> [Fragmento para leer]
========

En cualquier caso, la doctora señala: “La verdad es que todos creíamos que iba a ser un caos rotundo. Pero ha sido todo tan genialmente armónico. Estamos llenos, pero controlado. Está, digamos en términos clínicos: crítico, pero manejable”. Unas semanas después de que decenas de pacientes acudieran al ABC a hacerse pruebas, en los hospitales públicos de la capital, la epidemia entraba con fuerza: “Nos llegaban mensajes de Whatsapp de grupos de médicos donde señalaban que vivíamos la misma tormenta, pero estábamos en diferente barco. Es una realidad difícil, pero en los hospitales públicos ya trabajaban en condiciones de guerra”, añade la anestesista.

========

> [Extractos de datos]
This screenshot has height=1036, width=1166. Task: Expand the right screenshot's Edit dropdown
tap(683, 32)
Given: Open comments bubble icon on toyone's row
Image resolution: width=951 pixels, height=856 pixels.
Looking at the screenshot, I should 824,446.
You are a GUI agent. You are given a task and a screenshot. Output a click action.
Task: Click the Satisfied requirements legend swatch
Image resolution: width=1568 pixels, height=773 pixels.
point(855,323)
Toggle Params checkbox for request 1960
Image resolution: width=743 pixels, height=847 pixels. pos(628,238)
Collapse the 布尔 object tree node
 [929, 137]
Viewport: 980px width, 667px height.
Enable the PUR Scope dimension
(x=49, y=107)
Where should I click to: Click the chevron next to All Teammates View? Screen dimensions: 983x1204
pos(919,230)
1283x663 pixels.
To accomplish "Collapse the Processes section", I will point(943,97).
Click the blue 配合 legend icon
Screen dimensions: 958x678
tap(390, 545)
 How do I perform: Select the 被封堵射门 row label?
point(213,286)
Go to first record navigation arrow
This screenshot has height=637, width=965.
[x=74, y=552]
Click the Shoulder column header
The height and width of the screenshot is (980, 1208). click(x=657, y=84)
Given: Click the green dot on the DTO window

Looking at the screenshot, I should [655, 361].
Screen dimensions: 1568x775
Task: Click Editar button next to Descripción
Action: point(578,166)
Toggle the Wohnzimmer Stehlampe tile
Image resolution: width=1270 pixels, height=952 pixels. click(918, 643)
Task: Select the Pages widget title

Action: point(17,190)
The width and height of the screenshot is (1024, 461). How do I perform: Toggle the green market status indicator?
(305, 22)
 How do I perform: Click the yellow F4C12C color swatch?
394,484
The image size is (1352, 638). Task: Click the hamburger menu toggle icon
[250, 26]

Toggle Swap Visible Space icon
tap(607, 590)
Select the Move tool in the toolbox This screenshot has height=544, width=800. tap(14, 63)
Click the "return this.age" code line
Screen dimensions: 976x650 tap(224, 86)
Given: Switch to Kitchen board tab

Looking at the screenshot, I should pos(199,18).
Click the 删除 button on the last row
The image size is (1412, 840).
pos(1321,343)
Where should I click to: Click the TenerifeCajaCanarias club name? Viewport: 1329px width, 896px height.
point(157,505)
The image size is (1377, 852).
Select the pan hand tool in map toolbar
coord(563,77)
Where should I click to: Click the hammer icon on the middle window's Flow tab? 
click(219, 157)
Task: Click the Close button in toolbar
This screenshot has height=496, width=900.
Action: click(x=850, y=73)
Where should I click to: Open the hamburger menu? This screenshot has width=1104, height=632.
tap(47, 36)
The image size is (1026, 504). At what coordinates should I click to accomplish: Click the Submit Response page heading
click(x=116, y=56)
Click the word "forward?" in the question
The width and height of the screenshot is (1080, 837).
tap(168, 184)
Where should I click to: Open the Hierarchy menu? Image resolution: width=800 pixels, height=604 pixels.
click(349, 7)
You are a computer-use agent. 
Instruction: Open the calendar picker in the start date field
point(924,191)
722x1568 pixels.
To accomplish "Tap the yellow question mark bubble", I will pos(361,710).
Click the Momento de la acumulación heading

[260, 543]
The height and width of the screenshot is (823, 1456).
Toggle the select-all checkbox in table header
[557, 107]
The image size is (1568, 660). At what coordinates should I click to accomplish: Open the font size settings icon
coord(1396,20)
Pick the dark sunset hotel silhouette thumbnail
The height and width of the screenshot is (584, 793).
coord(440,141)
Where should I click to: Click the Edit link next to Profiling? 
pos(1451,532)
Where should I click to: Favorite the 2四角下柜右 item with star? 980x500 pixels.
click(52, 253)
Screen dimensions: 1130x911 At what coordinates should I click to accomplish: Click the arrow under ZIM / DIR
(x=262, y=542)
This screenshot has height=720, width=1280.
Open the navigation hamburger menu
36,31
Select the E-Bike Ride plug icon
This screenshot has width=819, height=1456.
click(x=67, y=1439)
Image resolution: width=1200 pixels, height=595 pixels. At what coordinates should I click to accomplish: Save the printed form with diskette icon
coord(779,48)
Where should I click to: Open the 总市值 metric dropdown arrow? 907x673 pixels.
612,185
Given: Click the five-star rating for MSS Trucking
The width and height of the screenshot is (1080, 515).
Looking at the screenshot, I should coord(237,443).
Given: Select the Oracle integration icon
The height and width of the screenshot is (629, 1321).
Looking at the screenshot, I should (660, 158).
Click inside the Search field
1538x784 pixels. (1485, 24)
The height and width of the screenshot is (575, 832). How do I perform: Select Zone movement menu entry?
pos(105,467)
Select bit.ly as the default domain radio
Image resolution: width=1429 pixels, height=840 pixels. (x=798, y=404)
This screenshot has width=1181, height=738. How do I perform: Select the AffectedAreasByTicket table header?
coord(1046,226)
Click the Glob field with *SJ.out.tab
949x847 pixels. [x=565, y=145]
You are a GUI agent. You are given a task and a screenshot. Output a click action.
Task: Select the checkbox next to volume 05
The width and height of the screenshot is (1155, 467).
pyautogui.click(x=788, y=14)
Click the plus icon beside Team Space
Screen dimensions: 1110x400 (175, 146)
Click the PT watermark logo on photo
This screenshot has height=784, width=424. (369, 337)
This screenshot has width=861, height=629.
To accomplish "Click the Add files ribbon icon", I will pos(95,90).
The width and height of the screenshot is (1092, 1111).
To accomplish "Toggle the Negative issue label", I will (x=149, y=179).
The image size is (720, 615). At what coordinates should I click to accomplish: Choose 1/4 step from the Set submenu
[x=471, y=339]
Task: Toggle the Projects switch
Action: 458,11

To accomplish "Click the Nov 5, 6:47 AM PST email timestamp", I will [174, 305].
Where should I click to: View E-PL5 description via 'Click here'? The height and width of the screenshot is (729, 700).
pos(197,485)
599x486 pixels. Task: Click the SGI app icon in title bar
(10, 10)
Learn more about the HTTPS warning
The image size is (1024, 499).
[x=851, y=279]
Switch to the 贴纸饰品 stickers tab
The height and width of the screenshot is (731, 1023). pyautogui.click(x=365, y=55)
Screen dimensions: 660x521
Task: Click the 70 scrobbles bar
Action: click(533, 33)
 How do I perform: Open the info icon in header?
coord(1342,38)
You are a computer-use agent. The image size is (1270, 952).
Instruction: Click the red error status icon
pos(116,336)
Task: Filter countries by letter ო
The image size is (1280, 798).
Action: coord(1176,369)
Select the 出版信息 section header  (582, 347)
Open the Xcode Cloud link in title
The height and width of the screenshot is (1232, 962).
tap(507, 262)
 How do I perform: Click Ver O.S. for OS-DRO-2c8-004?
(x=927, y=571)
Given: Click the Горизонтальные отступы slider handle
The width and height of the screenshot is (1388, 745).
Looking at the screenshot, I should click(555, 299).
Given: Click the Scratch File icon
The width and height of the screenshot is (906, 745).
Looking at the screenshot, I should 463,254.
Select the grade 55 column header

========

> [Lista de actividades]
1: ¿Cómo traducirías al inglés esta oración del fragmento sobre la epidemia: «Pero ha sido todo tan genialmente armónico.»?
2: ¿Puedes resumir en pocas líneas el párrafo del fragmento sobre la epidemia que empieza con «En cualquier caso, la doctora señala», sin perder sus datos principales?
3: ¿Podrías completar la siguiente parte del fragmento sobre la epidemia, a partir de la última oración que aparece?
Los datos no intervienen en nada de esto.

> [Respuestas del ejercicio]
1: But it has all been so wonderfully harmonious.

2: La doctora, anestesista, cuenta que todos esperaban un caos total, pero la situación ha resultado armónica: están llenos, aunque de forma controlada, en un estado crítico pero manejable. Semanas después de que decenas de pacientes acudieran al ABC a hacerse pruebas, la epidemia golpeó con fuerza los hospitales públicos de la capital. Por mensajes de grupos de médicos sabían que vivían la misma tormenta en distinto barco, y en los hospitales públicos ya se trabajaba en condiciones de guerra.

3:
El internista Eduardo Fernández se contagió de la covid-19 en el momento en el que la pandemia aceleraba su paso por el país. Él había atendido en el hospital ABC a los primeros contagiados, muchos de ellos que habían viajado al extranjero. Hace como un mes, comenzó con los síntomas. Además de los más comunes, como la fiebre, Fernández recuerda un “dolor ardoroso, esa sensación en el pecho cada vez que respiras. Mentalmente sientes que no estás bien, te aturdes, te vuelves lento. Y obviamente te entra el miedo”, cuenta.

En su piel ha vivido los dos lados de la pandemia. El de sanitario y la víctima. Y para ambos casos sintió algo similar: frustración, impotencia. “Llega un momento en el que sabes que no puedes hacer más de lo que estás haciendo, que está fuera de tu control. Haces lo que tienes que hacer, pero cruzas los dedos y esperas. A la suerte, o si crees en Dios, pues a Dios. Porque no está en tus manos. Ves a gente morir que no estaba tan grave, mucho más joven y sana que tú”, cuenta Hernández, de 42 años, que desde que enfermó no ha tratado a ningún paciente directamente por precaución.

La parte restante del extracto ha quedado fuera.